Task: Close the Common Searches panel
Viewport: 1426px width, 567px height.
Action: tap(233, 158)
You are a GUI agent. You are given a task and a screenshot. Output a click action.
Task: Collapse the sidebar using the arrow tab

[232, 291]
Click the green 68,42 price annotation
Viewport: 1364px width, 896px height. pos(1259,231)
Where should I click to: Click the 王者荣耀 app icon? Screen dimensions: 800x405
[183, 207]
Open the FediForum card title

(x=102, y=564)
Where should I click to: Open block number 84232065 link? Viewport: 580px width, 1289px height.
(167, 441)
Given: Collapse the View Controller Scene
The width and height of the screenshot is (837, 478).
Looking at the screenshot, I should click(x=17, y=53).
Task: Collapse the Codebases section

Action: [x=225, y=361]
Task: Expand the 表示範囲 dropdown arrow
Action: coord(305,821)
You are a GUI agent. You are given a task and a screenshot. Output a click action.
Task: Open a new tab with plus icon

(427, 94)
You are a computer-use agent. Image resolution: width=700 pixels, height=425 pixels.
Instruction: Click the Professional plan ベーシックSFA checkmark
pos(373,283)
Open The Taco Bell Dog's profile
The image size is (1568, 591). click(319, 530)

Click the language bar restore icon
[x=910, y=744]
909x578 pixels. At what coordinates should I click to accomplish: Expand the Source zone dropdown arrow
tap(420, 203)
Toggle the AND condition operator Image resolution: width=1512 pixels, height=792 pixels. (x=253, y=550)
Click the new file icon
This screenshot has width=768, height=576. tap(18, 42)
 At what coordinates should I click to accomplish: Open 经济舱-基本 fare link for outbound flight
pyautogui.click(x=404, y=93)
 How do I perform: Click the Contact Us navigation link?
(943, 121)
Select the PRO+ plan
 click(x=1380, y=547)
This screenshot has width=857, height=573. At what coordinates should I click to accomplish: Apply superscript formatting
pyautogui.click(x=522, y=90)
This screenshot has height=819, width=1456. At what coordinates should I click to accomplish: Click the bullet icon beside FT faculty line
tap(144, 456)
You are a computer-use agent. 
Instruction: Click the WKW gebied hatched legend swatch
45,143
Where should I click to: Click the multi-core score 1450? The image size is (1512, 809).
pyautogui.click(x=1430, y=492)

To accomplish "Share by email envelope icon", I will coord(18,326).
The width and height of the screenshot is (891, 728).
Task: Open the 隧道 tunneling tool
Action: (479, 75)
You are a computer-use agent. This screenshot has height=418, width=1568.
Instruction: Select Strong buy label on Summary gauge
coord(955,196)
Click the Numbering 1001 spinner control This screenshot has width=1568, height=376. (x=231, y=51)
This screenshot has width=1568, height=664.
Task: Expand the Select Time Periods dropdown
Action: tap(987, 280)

_TASK INSTRUCTIONS:_
Output every line of the listing above as a JSON list of strings, one string per line, leaving out blank lines.

_FULL SOLUTION:_
[
  "Task: Close the Common Searches panel",
  "Viewport: 1426px width, 567px height.",
  "Action: tap(233, 158)",
  "You are a GUI agent. You are given a task and a screenshot. Output a click action.",
  "Task: Collapse the sidebar using the arrow tab",
  "[232, 291]",
  "Click the green 68,42 price annotation",
  "Viewport: 1364px width, 896px height. pos(1259,231)",
  "Where should I click to: Click the 王者荣耀 app icon? Screen dimensions: 800x405",
  "[183, 207]",
  "Open the FediForum card title",
  "(x=102, y=564)",
  "Where should I click to: Open block number 84232065 link? Viewport: 580px width, 1289px height.",
  "(167, 441)",
  "Given: Collapse the View Controller Scene",
  "The width and height of the screenshot is (837, 478).",
  "Looking at the screenshot, I should click(x=17, y=53).",
  "Task: Collapse the Codebases section",
  "Action: [x=225, y=361]",
  "Task: Expand the 表示範囲 dropdown arrow",
  "Action: coord(305,821)",
  "You are a GUI agent. You are given a task and a screenshot. Output a click action.",
  "Task: Open a new tab with plus icon",
  "(427, 94)",
  "You are a computer-use agent. Image resolution: width=700 pixels, height=425 pixels.",
  "Instruction: Click the Professional plan ベーシックSFA checkmark",
  "pos(373,283)",
  "Open The Taco Bell Dog's profile",
  "The image size is (1568, 591). click(319, 530)",
  "Click the language bar restore icon",
  "[x=910, y=744]",
  "909x578 pixels. At what coordinates should I click to accomplish: Expand the Source zone dropdown arrow",
  "tap(420, 203)",
  "Toggle the AND condition operator Image resolution: width=1512 pixels, height=792 pixels. (x=253, y=550)",
  "Click the new file icon",
  "This screenshot has width=768, height=576. tap(18, 42)",
  " At what coordinates should I click to accomplish: Open 经济舱-基本 fare link for outbound flight",
  "pyautogui.click(x=404, y=93)",
  " How do I perform: Click the Contact Us navigation link?",
  "(943, 121)",
  "Select the PRO+ plan",
  " click(x=1380, y=547)",
  "This screenshot has width=857, height=573. At what coordinates should I click to accomplish: Apply superscript formatting",
  "pyautogui.click(x=522, y=90)",
  "This screenshot has height=819, width=1456. At what coordinates should I click to accomplish: Click the bullet icon beside FT faculty line",
  "tap(144, 456)",
  "You are a computer-use agent. ",
  "Instruction: Click the WKW gebied hatched legend swatch",
  "45,143",
  "Where should I click to: Click the multi-core score 1450? The image size is (1512, 809).",
  "pyautogui.click(x=1430, y=492)",
  "To accomplish \"Share by email envelope icon\", I will coord(18,326).",
  "The width and height of the screenshot is (891, 728).",
  "Task: Open the 隧道 tunneling tool",
  "Action: (479, 75)",
  "You are a computer-use agent. This screenshot has height=418, width=1568.",
  "Instruction: Select Strong buy label on Summary gauge",
  "coord(955,196)",
  "Click the Numbering 1001 spinner control This screenshot has width=1568, height=376. (x=231, y=51)",
  "This screenshot has width=1568, height=664.",
  "Task: Expand the Select Time Periods dropdown",
  "Action: tap(987, 280)"
]